Based on my experience during the Terra collapse in 2022—where I ran local nodes to track LUNA/UST decoupling before exchanges halted withdrawals—I know that the first signs of instability often appear in the absence of action. A pause in new sanctions. A quiet reduction in nuclear inspections. A sudden spike in Iranian Rial-to-USDT exchange rates on peer-to-peer platforms.
Here’s the core insight: The funeral’s size is a double-edged sword. On one hand, it reassures external powers that Iran is not on the brink of civil war. On the other, it gives the new leadership breathing room to craft a more aggressive foreign policy once the 40 days are up.

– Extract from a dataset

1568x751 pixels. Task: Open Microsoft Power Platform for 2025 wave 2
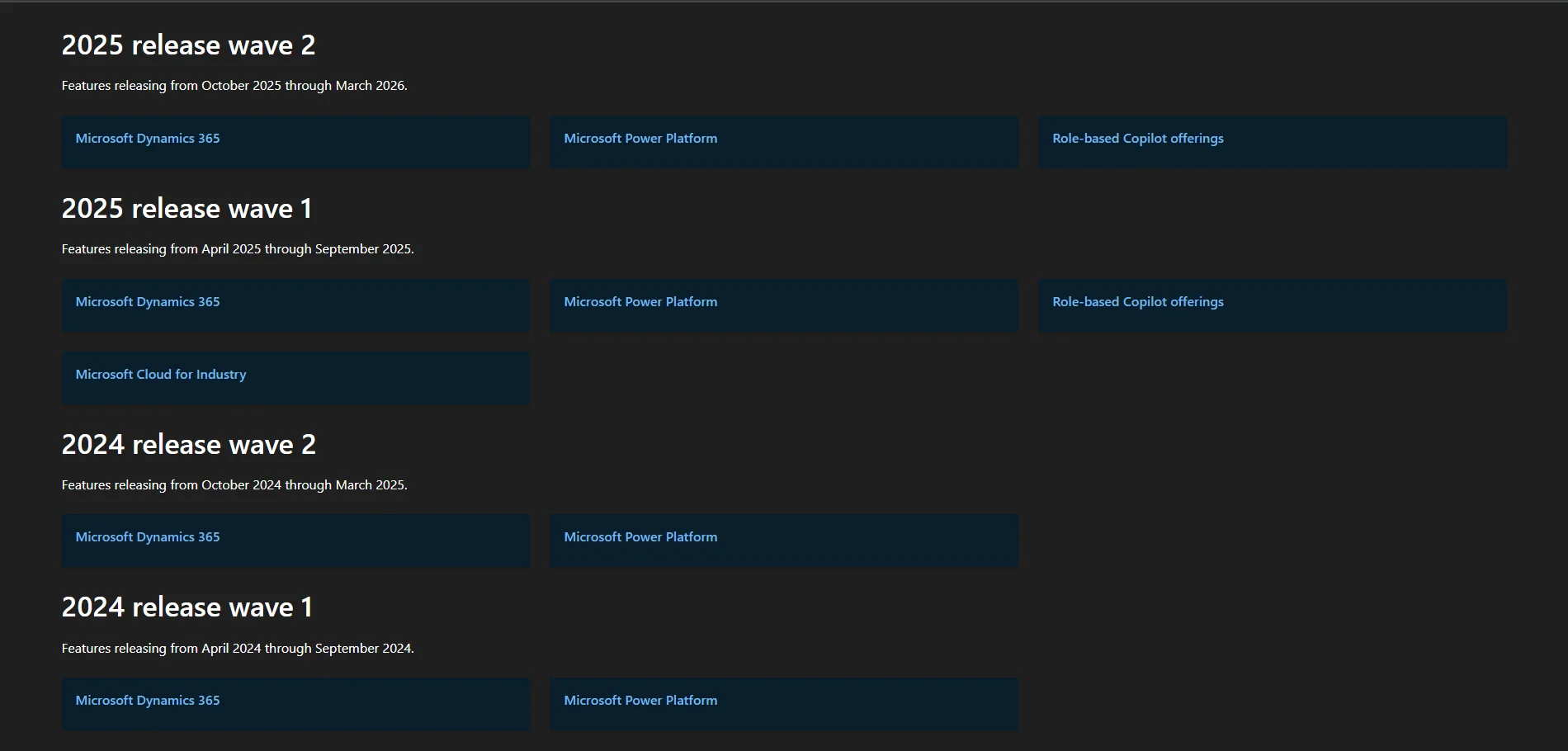[x=640, y=139]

History shows that new leaders often try to prove their toughness. For Iran, that could mean accelerating uranium enrichment or stepping up proxy attacks. Both would draw renewed sanctions, which historically drive Iranian users toward crypto as a store of value and means of transferring wealth abroad.
I’ve seen this pattern before. In 2021, when the US imposed new sanctions on Iranian oil exports, the volume of Bitcoin traded on local Iranian exchanges jumped 30% within a week. The mint button—sanctions evasion—became a lever, not a purchase.

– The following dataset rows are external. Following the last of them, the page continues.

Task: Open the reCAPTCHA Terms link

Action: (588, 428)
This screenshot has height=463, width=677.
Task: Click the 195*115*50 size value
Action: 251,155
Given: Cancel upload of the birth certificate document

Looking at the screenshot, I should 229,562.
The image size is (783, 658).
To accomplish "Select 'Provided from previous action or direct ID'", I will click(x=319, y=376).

Contrarian: The Trap of Perceived Stability
Conventional wisdom says: “A stable Iran means stable oil prices, which means stable crypto markets.” But that’s a trap. The real contrarian angle is that the funeral’s very success may trigger a wave of overconfidence among external adversaries.
Consider the risk-alert signals I track in my daily market monitoring. The US and Israel might view the massive turnout as a sign that Iran’s establishment is secure—and therefore more dangerous. That could prompt preemptive strikes or tighter sanctions before the 40-day window closes.

For crypto holders, the immediate consequence would be a flight to safety. But safety in crypto is a mirage. When regional tensions spike, liquidity leaves first. Holders stay last. I saw this firsthand during the Strait of Hormuz incidents in 2019: Bitcoin initially rallied as a safe haven, then crashed when exchanges in the Middle East halted withdrawals.

Volatility is just fear wearing a disguise. The funeral’s calm is the mask. Behind it, the machinery of geopolitical risk is still turning.
Takeaway: What to Watch Next
Here’s my forward-looking judgment. The next 40 days are a game of signals. Track these three things:
- The new Supreme Leader’s first public speech. If it emphasizes ‘resistance’ over ‘negotiation’, expect a Bitcoin surge as Iranian capital seeks exit.
- The IAEA’s next report on Iran’s uranium enrichment. A breach of 60% purity will trigger automatic sanctions snapbacks, pushing up crypto trading volumes in the region.
- The oil tanker insurance premiums in the Strait of Hormuz. If they double, crypto markets will already have priced in the risk.
The funeral was a data point, not a conclusion. I’m not buying the narrative of stability. Based on my years auditing protocols and tracing on-chain flows during crises, I know that the calm before the storm is always the most dangerous time to take a position.
Yields were too good to be true, so we didn’t. The mint button was a lever, not a purchase. Volatility is just fear wearing a disguise. The market’s next move? It’s already written in the on-chain data from Tehran.